- Görev özeti -
Aşağıdaki verilerde "This screenshot has width=992, height=419." ifadesini içeren satırla açılıp "pyautogui.click(x=13, y=71)" ifadesini içeren satırla kapanan bölümü, iki uç satır da dahil olmak üzere hiçbir şeyi değiştirmeden kopyalayın.

Saklanan veriler
▬▬▬
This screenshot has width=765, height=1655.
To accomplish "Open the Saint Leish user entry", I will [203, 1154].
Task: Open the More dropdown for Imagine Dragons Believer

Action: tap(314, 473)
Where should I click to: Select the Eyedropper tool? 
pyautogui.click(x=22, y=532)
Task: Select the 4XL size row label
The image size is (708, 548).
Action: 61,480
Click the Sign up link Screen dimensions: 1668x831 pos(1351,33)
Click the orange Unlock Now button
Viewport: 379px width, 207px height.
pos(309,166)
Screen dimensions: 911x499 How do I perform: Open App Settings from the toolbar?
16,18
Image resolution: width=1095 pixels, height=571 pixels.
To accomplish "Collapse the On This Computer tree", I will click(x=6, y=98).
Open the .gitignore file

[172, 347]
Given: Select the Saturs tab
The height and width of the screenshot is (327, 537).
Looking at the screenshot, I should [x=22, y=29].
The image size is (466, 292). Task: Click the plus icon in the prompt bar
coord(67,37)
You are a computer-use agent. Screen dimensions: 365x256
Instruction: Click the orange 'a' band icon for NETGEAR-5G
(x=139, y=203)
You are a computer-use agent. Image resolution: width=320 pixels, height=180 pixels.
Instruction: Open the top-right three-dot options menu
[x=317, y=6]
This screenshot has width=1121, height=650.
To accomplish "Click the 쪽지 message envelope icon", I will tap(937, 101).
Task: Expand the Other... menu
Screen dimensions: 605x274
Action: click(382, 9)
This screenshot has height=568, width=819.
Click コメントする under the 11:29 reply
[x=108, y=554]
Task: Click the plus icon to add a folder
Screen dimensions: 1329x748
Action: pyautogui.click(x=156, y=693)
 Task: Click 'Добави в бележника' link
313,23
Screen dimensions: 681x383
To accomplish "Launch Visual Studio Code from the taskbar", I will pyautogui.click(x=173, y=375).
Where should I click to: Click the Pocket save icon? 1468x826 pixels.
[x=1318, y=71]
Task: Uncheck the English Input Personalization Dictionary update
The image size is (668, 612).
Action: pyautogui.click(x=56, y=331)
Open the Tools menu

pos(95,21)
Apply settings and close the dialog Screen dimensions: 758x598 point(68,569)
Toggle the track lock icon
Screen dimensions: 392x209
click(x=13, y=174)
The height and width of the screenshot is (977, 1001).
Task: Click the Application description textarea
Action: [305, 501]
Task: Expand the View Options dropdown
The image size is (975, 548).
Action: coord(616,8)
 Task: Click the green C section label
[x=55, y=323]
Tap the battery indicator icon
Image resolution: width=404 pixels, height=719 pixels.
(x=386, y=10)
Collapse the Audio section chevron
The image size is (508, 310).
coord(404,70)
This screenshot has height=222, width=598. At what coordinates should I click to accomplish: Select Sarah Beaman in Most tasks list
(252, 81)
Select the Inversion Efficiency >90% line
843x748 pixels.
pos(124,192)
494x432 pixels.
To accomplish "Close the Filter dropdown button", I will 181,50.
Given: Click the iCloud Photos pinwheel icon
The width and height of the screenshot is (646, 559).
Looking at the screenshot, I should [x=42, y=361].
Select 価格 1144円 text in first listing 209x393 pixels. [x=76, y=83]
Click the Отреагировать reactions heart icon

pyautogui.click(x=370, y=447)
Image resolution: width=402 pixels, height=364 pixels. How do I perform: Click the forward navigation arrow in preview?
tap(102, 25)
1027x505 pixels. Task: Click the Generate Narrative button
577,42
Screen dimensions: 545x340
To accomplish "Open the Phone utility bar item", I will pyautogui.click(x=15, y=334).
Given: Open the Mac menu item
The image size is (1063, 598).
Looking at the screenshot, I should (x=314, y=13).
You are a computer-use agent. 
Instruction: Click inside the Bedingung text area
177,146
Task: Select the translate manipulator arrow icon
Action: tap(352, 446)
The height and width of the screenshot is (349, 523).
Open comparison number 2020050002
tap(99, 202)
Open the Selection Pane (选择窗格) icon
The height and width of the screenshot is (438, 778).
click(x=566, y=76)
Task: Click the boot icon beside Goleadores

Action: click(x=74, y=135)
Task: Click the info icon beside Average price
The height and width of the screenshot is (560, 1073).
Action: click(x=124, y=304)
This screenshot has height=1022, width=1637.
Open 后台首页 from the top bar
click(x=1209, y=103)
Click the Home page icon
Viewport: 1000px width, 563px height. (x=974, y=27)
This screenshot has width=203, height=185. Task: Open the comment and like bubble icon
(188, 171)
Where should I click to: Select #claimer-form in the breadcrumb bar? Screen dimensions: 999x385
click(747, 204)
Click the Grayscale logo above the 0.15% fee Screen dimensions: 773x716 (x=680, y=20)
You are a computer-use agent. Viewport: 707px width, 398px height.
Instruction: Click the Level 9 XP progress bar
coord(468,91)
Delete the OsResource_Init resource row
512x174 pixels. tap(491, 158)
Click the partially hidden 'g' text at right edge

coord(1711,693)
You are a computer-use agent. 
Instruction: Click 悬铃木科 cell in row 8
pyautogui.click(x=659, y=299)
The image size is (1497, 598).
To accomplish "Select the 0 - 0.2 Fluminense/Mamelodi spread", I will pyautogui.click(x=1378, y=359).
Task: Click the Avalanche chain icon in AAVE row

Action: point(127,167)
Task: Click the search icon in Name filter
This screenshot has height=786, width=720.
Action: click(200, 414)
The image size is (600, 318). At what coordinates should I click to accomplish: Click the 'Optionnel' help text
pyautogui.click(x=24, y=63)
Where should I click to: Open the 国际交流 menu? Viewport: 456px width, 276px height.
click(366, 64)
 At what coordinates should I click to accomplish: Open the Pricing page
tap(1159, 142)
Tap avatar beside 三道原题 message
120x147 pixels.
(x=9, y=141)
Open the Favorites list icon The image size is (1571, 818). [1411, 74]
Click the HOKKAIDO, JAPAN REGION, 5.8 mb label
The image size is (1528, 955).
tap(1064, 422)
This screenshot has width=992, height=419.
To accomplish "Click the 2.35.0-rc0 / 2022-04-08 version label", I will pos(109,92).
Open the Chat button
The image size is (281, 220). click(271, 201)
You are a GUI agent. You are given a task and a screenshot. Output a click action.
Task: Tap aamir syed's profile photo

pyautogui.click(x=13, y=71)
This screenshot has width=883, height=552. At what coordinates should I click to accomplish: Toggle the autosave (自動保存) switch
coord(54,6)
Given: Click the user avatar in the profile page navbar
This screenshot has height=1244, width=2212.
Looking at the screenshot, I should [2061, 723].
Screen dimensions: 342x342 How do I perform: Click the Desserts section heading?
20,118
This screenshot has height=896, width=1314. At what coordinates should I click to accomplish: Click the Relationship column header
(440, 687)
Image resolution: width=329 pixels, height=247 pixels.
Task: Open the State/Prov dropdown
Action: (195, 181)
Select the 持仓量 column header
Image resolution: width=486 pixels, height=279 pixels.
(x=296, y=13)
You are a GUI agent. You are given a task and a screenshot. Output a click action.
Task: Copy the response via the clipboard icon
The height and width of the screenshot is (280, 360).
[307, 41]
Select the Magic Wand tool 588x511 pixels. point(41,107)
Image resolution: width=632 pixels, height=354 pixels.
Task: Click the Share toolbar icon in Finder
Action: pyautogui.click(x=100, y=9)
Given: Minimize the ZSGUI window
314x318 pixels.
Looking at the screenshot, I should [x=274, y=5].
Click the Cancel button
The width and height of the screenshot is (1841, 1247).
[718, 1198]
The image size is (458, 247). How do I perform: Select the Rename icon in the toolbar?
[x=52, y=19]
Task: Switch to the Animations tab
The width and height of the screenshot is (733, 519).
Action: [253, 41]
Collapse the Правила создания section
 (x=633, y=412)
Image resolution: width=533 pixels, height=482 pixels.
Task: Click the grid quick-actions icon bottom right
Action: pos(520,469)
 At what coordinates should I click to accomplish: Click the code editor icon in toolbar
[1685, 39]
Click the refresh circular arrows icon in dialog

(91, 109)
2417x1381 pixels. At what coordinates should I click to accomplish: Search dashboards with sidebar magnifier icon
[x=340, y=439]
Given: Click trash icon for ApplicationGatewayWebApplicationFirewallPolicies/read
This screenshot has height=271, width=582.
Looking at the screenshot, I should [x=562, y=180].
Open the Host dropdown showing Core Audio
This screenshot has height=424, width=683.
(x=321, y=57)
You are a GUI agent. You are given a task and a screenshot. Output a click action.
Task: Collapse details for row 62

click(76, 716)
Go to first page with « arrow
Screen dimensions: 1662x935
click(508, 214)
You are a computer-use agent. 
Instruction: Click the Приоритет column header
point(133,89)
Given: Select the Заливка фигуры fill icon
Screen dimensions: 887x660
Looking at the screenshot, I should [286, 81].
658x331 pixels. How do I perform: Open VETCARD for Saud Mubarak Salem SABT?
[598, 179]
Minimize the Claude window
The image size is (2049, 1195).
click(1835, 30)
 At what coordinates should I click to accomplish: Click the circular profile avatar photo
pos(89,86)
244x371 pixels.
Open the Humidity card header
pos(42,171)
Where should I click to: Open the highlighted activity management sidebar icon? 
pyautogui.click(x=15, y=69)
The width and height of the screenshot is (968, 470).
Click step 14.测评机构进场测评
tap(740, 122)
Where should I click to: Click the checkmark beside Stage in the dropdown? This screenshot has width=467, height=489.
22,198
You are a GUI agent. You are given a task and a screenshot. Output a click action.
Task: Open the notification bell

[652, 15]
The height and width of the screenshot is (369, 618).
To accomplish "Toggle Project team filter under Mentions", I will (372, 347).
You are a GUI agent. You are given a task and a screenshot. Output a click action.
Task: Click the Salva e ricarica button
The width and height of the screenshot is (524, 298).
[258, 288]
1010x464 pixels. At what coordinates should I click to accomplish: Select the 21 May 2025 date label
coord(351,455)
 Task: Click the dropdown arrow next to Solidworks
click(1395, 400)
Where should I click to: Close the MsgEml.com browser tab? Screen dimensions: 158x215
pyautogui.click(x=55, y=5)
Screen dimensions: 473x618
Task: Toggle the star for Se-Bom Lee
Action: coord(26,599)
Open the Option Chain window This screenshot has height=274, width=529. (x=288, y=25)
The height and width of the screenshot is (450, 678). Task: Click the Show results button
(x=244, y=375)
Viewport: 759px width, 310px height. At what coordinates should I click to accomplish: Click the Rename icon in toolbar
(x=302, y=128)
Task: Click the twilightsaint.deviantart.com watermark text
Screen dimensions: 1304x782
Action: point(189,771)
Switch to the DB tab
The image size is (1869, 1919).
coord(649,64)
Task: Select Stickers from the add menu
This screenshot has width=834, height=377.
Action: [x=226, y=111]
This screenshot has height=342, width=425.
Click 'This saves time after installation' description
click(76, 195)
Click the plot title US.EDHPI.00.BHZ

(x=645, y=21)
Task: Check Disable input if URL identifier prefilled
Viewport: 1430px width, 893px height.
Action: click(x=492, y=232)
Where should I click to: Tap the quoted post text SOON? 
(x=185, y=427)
▬▬▬
- Tam yanıt -
This screenshot has width=992, height=419.
To accomplish "Click the 2.35.0-rc0 / 2022-04-08 version label", I will pos(109,92).
Open the Chat button
The image size is (281, 220). click(271, 201)
You are a GUI agent. You are given a task and a screenshot. Output a click action.
Task: Tap aamir syed's profile photo

pyautogui.click(x=13, y=71)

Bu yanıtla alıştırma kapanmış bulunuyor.